◆ **What the task asks**
Please retype the records below exactly, from the first line down to and including the line with "Open LucaTheHacker's profile from username".

◆ **Data provided**
○ ○ ○ ○ ○ ○ ○

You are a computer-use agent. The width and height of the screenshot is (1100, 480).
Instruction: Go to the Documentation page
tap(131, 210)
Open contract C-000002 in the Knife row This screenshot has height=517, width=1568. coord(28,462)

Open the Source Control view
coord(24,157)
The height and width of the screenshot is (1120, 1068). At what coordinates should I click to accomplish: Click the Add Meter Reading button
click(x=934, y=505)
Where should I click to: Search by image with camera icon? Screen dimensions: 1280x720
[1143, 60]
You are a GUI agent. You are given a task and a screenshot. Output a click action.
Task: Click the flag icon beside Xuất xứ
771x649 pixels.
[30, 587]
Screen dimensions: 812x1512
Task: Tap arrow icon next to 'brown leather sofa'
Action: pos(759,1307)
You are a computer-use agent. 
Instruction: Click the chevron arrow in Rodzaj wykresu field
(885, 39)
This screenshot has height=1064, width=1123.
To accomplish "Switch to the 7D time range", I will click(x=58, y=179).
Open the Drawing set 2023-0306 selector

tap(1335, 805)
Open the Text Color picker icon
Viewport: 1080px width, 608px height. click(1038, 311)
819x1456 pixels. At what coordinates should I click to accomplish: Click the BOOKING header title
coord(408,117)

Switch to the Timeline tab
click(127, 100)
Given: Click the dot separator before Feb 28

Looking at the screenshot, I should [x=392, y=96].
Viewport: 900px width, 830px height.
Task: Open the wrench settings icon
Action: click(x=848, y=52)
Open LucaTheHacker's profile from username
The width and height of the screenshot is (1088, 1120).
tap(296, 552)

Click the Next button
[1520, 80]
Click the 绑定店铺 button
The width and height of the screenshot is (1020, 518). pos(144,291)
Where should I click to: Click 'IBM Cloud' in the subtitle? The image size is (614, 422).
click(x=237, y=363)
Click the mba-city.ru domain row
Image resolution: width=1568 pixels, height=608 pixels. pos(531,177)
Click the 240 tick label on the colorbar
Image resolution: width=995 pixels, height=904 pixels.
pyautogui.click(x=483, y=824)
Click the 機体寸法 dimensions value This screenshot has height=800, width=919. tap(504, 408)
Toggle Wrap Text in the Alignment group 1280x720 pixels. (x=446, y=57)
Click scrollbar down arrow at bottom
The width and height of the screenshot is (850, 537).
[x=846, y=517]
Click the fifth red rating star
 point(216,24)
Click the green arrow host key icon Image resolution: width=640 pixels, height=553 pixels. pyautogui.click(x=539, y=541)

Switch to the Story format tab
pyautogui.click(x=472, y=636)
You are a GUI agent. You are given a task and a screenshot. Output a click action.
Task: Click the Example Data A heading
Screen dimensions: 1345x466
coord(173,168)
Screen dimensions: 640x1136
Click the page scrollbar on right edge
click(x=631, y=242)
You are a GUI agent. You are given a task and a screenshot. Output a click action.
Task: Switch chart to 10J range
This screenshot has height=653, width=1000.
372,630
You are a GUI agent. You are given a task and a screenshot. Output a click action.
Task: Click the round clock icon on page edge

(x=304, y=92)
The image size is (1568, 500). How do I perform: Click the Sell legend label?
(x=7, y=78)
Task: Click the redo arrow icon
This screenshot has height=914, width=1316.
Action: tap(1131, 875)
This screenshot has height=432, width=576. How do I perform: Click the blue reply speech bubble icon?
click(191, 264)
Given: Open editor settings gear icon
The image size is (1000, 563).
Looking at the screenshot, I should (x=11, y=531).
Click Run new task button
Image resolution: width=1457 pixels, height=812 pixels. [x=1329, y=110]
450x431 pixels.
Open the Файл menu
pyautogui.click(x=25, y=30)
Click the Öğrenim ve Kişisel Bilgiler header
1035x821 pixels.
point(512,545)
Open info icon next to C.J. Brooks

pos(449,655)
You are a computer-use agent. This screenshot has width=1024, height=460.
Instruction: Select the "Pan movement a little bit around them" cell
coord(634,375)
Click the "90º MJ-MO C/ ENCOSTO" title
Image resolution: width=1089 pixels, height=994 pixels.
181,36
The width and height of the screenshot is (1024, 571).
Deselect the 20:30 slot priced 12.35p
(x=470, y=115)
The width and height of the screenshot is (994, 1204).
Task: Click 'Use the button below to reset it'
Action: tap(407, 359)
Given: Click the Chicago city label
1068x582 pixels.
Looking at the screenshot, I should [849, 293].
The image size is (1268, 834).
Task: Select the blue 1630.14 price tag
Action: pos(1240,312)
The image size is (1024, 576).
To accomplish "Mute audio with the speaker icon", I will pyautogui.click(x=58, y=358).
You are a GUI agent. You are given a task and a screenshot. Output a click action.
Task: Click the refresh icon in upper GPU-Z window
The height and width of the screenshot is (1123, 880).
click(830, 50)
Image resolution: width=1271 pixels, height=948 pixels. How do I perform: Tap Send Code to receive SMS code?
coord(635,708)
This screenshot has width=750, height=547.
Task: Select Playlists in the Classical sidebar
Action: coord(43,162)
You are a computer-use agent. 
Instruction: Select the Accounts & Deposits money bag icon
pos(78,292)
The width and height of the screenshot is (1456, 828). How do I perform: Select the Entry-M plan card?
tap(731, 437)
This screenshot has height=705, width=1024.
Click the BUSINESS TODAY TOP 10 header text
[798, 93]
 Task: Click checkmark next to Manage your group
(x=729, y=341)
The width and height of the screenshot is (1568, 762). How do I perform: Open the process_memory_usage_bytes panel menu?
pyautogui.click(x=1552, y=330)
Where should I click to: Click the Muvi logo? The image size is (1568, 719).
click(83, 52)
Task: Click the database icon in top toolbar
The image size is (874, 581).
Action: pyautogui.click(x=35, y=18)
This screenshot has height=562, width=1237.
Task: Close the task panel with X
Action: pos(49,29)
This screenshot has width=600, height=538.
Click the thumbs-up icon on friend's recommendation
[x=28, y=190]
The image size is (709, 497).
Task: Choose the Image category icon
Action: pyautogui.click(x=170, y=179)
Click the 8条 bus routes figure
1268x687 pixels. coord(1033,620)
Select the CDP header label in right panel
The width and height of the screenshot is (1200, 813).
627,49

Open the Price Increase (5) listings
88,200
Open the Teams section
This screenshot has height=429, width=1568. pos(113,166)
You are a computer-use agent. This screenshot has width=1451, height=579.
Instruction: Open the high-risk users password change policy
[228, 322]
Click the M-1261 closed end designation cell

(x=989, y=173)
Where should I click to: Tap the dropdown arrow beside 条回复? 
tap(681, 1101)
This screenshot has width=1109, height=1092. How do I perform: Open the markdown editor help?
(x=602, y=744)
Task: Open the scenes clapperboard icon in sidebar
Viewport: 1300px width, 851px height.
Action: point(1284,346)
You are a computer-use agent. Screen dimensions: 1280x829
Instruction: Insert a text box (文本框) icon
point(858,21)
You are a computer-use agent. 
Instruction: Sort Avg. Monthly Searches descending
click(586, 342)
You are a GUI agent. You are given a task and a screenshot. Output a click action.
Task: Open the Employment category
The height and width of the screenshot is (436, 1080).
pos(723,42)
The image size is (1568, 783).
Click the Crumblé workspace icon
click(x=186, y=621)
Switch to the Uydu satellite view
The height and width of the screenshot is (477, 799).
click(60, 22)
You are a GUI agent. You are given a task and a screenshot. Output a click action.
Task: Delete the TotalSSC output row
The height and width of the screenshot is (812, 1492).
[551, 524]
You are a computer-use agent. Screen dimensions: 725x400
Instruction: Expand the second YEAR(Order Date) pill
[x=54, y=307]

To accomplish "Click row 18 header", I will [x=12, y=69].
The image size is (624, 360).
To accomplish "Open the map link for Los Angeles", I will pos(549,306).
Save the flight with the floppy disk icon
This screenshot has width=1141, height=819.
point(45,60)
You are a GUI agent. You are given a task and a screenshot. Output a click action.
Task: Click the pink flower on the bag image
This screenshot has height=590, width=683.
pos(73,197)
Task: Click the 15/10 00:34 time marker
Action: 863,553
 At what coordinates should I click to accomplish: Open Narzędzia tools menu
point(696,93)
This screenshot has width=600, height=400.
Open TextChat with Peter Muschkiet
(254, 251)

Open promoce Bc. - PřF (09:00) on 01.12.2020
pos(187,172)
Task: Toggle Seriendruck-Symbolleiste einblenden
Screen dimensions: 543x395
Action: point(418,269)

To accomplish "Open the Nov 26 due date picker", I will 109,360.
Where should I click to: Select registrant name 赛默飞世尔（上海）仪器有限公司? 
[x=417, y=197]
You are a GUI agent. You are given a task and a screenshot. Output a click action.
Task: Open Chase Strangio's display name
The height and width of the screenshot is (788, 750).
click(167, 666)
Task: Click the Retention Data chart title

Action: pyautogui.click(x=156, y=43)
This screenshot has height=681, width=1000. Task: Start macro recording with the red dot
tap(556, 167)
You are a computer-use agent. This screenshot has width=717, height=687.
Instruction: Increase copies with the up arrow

○ ○ ○ ○ ○ ○ ○

◆ **Reply to the exercise**
You are a computer-use agent. The width and height of the screenshot is (1100, 480).
Instruction: Go to the Documentation page
tap(131, 210)
Open contract C-000002 in the Knife row This screenshot has height=517, width=1568. coord(28,462)

Open the Source Control view
coord(24,157)
The height and width of the screenshot is (1120, 1068). At what coordinates should I click to accomplish: Click the Add Meter Reading button
click(x=934, y=505)
Where should I click to: Search by image with camera icon? Screen dimensions: 1280x720
[1143, 60]
You are a GUI agent. You are given a task and a screenshot. Output a click action.
Task: Click the flag icon beside Xuất xứ
771x649 pixels.
[30, 587]
Screen dimensions: 812x1512
Task: Tap arrow icon next to 'brown leather sofa'
Action: pos(759,1307)
You are a computer-use agent. 
Instruction: Click the chevron arrow in Rodzaj wykresu field
(885, 39)
This screenshot has height=1064, width=1123.
To accomplish "Switch to the 7D time range", I will click(x=58, y=179).
Open the Drawing set 2023-0306 selector

tap(1335, 805)
Open the Text Color picker icon
Viewport: 1080px width, 608px height. click(1038, 311)
819x1456 pixels. At what coordinates should I click to accomplish: Click the BOOKING header title
coord(408,117)

Switch to the Timeline tab
click(127, 100)
Given: Click the dot separator before Feb 28

Looking at the screenshot, I should [x=392, y=96].
Viewport: 900px width, 830px height.
Task: Open the wrench settings icon
Action: click(x=848, y=52)
Open LucaTheHacker's profile from username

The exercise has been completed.